____ Records

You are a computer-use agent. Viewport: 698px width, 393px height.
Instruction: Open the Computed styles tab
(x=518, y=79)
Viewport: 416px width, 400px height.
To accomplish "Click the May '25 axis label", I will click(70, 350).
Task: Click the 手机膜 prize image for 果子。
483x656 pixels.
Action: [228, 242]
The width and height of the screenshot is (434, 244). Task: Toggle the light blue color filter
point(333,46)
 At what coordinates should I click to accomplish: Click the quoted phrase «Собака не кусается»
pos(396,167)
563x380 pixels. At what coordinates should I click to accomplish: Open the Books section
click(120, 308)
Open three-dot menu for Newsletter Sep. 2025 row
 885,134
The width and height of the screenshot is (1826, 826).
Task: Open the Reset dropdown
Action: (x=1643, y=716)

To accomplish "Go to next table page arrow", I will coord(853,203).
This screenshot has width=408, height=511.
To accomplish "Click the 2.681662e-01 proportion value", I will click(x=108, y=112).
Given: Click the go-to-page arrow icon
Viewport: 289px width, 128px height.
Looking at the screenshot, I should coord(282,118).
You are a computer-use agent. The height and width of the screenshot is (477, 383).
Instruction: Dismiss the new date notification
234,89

________

* Request *
Turn the data above into a Markdown table with the columns Number and Text, giving each line its own row and leaving out blank lines.

* Response to the exercise *
| Number | Text |
|---|---|
| 1 | You are a computer-use agent. Viewport: 698px width, 393px height. |
| 2 | Instruction: Open the Computed styles tab |
| 3 | (x=518, y=79) |
| 4 | Viewport: 416px width, 400px height. |
| 5 | To accomplish "Click the May '25 axis label", I will click(70, 350). |
| 6 | Task: Click the 手机膜 prize image for 果子。 |
| 7 | 483x656 pixels. |
| 8 | Action: [228, 242] |
| 9 | The width and height of the screenshot is (434, 244). Task: Toggle the light blue color filter |
| 10 | point(333,46) |
| 11 |  At what coordinates should I click to accomplish: Click the quoted phrase «Собака не кусается» |
| 12 | pos(396,167) |
| 13 | 563x380 pixels. At what coordinates should I click to accomplish: Open the Books section |
| 14 | click(120, 308) |
| 15 | Open three-dot menu for Newsletter Sep. 2025 row |
| 16 |  885,134 |
| 17 | The width and height of the screenshot is (1826, 826). |
| 18 | Task: Open the Reset dropdown |
| 19 | Action: (x=1643, y=716) |
| 20 | To accomplish "Go to next table page arrow", I will coord(853,203). |
| 21 | This screenshot has width=408, height=511. |
| 22 | To accomplish "Click the 2.681662e-01 proportion value", I will click(x=108, y=112). |
| 23 | Given: Click the go-to-page arrow icon |
| 24 | Viewport: 289px width, 128px height. |
| 25 | Looking at the screenshot, I should coord(282,118). |
| 26 | You are a computer-use agent. The height and width of the screenshot is (477, 383). |
| 27 | Instruction: Dismiss the new date notification |
| 28 | 234,89 |